Whatever the percent pay distribution was for the $100, apply that same percent distribution to the $80.
Why did you change your standard of what was considered fair? You first measure of what was considered fair was how much % savings each person got. Now your considering the total amount saved. You have to be consistent if we want to get anywhere. That was one of the criticism in the link I gave you about this bar stool economics.
This is what a marginal tax cut would look like if you matched it the % spend.
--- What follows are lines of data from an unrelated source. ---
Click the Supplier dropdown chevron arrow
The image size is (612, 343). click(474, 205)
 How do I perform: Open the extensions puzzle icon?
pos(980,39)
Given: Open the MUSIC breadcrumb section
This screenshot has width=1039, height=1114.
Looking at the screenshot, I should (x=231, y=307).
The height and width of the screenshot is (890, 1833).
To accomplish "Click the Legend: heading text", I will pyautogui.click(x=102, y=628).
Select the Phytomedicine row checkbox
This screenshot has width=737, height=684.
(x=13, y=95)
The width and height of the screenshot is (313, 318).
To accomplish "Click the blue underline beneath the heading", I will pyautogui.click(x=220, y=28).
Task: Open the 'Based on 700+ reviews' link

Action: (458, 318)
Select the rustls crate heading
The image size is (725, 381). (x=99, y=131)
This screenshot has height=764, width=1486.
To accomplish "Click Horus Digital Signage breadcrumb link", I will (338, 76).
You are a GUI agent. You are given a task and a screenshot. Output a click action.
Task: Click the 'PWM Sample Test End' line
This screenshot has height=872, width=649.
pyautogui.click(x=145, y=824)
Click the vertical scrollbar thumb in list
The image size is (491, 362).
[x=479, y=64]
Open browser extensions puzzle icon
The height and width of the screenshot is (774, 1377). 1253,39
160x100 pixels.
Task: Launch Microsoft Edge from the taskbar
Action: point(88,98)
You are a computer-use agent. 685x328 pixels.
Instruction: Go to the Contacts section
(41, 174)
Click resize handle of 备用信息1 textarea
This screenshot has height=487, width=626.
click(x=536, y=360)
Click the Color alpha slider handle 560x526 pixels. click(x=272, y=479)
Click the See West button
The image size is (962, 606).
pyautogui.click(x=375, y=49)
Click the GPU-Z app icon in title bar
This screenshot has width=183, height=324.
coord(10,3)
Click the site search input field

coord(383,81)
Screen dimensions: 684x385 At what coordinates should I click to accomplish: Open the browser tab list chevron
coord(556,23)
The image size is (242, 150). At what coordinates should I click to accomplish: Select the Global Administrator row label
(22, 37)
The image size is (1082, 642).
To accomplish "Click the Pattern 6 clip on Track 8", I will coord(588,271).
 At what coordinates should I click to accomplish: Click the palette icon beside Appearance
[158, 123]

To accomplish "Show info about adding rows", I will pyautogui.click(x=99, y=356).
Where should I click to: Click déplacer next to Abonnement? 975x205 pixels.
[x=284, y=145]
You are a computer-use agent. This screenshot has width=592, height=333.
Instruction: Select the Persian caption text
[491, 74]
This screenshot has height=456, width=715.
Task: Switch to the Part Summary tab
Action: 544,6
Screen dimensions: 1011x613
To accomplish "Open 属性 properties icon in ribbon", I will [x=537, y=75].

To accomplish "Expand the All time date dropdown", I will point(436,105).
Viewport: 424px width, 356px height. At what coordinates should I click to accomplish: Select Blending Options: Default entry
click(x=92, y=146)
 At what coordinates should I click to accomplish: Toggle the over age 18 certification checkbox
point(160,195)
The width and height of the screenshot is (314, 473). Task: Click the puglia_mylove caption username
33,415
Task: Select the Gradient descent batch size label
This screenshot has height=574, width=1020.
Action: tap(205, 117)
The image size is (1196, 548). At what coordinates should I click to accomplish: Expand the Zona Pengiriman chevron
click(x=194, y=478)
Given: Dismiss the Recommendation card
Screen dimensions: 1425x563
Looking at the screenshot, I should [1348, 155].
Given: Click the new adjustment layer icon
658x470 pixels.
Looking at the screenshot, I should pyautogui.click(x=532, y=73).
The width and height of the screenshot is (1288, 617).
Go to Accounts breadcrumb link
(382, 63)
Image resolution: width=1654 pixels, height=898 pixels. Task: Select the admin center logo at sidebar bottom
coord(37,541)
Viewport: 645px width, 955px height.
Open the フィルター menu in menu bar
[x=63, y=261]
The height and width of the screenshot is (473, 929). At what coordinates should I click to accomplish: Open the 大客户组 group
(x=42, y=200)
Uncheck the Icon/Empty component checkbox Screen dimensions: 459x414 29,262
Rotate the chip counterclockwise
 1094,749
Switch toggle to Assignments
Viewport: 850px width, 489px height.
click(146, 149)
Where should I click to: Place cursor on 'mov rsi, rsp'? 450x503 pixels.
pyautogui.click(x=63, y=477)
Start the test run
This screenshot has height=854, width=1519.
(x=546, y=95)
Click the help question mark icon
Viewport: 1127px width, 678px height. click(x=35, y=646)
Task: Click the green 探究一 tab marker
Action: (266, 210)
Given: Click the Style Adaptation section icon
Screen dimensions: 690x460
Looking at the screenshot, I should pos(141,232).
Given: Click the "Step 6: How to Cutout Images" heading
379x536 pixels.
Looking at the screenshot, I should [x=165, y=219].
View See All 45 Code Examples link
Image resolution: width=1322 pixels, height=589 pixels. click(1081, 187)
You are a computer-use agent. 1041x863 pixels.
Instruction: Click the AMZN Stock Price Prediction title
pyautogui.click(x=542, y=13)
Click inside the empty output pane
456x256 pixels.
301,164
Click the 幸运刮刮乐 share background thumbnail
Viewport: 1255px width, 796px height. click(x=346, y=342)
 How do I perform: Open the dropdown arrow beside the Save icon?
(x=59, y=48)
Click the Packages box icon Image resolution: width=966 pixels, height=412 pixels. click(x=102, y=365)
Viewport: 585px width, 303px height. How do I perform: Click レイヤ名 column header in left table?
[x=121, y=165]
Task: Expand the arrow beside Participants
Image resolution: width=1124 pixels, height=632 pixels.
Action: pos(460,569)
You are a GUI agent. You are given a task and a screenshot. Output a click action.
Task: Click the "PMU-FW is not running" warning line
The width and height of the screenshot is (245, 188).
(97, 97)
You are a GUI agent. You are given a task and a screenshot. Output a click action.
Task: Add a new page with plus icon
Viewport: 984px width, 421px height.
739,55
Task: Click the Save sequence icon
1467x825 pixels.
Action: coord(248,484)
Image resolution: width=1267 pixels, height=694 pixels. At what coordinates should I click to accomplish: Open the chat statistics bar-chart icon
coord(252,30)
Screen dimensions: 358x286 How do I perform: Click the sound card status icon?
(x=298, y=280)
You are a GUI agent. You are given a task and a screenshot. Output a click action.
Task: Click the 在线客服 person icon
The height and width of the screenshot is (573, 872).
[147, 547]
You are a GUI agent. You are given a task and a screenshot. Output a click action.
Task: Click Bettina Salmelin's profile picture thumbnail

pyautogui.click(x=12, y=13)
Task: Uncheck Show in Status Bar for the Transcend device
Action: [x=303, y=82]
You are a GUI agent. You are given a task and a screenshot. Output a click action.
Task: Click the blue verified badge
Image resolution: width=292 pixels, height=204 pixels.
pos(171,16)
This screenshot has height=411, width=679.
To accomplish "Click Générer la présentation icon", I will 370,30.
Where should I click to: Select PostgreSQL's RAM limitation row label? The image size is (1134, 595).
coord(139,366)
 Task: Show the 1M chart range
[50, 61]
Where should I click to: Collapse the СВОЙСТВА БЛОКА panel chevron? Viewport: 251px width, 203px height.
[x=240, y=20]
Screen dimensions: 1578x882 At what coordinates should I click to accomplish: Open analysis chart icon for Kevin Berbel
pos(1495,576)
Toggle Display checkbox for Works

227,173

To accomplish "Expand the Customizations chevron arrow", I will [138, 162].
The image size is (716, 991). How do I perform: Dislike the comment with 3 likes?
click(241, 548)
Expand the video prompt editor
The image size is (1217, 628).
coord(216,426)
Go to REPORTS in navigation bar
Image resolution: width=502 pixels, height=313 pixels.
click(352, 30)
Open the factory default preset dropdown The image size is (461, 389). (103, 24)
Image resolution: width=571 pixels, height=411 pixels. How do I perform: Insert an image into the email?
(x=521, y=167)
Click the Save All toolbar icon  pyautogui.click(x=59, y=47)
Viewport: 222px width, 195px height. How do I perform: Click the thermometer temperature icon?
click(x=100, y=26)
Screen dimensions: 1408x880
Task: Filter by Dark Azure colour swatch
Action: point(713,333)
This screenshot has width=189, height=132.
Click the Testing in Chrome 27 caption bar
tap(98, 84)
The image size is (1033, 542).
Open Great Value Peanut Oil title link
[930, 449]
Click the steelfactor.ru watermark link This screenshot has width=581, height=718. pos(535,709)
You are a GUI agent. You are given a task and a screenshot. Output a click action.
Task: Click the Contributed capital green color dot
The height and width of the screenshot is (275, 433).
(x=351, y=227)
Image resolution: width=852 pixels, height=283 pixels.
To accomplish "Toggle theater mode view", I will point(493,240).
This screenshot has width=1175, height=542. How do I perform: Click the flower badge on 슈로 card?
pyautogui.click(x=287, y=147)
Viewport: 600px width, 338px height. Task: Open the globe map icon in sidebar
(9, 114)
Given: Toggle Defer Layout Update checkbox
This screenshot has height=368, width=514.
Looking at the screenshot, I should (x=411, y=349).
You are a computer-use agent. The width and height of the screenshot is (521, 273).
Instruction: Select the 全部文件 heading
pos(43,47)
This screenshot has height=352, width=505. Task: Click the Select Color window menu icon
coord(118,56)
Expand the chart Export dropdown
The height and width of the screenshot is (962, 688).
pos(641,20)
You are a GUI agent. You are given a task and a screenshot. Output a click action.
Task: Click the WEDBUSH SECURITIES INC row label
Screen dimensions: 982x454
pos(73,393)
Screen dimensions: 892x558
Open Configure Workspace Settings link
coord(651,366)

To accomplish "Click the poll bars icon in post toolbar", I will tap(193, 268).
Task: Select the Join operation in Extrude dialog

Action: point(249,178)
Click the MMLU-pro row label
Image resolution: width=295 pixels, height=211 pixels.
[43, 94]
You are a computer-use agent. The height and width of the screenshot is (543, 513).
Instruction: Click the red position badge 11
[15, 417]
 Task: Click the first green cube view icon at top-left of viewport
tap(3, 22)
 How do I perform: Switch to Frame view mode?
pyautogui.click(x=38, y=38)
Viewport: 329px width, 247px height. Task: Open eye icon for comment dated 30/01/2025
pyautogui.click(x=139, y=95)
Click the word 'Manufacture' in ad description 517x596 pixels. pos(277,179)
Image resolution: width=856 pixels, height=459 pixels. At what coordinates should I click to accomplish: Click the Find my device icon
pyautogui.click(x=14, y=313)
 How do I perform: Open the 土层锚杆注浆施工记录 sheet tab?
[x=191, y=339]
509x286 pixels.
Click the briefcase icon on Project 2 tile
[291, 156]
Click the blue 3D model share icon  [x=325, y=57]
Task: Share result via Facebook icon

Original Cost -> New Cost -> % Savings
$59.00 -> $47.20 -> 20%
$18.00 -> $14.40 -> 20%
$12.00 -> $9.60 -> 20%
$7.00 -> $5.60 -> 20%
$3.00 -> $2.40 -> 20%
$1.00 -> $0.80 -> 20%
Quote:(November 12, 2014 at 1:23 am)Surgenator Wrote: Yes, the rich and poor do share some services. Here are some that they don't.
http://business.time.com/2013/01/30/bad-...oure-rich/
http://www.mercurynews.com/business/ci_2...gage-rates
I skimmed these and they aren't about government services. One claimed rich people pay less for auto insurance and another claimed rich people get better interest rates on mortgages.
I already gave you links in my previous post on how the rich get tax deductions that are not avaliable to the rest of the population. A tax deductions is effectively a tax cut. These other links show how business are unfairly burdening the poor.
You have to ask yourself, Heywood, what should be the standard which we base our tax rates on? For me, it is effort+ability = financial mobility. And there has to be a minimum effort+ability that gives you a living wage.